Find each line below that contains the word "item" and copy those lines.
◇ ◇ ◇ ◇
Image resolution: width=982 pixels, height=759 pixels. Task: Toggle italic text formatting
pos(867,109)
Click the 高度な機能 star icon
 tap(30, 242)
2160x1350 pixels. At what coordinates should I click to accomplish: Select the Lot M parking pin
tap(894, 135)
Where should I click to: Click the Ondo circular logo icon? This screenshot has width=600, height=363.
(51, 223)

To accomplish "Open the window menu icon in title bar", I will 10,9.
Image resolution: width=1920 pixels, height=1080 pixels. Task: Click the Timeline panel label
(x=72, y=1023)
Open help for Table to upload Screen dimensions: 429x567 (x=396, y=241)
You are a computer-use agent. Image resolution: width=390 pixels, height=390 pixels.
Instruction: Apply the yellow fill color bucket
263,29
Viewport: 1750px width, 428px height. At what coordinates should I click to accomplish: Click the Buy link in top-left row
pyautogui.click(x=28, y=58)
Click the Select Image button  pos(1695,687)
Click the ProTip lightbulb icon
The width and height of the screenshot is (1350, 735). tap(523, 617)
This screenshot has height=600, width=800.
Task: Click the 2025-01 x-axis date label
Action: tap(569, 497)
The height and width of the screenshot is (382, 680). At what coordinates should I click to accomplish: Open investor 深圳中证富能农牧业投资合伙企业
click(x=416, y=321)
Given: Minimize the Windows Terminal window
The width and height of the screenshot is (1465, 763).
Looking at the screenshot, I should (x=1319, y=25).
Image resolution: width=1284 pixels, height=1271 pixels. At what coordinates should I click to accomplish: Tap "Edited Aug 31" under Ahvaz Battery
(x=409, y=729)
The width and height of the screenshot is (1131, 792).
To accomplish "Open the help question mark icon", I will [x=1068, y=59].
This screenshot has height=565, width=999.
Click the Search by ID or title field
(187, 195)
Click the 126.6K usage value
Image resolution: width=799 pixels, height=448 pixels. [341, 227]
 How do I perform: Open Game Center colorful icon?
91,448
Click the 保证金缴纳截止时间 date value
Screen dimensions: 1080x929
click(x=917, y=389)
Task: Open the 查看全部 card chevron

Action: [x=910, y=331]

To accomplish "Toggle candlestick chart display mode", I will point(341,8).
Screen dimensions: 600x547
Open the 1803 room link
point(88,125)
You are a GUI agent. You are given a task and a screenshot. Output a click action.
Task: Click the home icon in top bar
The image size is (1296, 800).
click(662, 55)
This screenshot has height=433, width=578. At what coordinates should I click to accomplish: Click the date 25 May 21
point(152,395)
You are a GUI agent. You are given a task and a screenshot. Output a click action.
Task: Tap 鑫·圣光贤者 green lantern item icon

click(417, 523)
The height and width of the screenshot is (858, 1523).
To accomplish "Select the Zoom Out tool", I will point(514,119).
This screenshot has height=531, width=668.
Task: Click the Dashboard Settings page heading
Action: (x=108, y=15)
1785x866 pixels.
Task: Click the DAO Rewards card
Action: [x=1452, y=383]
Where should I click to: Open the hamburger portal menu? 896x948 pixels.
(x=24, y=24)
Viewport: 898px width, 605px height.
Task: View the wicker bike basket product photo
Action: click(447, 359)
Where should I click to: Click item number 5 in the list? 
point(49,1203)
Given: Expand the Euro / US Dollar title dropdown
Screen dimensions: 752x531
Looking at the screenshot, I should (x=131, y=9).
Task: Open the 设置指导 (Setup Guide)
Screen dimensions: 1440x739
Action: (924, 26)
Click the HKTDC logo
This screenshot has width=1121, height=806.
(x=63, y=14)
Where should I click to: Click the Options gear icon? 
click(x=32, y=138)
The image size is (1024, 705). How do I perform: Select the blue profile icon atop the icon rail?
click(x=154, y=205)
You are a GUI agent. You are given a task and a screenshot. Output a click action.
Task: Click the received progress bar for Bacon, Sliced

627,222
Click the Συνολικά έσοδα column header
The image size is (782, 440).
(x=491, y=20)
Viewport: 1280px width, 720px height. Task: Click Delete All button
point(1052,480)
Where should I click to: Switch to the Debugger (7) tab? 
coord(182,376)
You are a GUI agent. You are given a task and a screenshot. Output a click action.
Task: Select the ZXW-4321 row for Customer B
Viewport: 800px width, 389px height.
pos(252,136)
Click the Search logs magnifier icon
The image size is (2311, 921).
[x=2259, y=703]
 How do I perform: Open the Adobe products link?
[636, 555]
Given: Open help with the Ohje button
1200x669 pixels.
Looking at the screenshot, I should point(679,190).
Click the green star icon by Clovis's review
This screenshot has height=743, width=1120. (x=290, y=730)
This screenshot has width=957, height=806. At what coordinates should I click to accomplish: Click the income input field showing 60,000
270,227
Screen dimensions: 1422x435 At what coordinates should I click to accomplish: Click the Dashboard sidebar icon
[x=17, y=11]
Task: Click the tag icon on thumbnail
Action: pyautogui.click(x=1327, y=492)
◇ ◇ ◇ ◇
- Complete response -
Task: Tap 鑫·圣光贤者 green lantern item icon
Where should I click to: Click item number 5 in the list? 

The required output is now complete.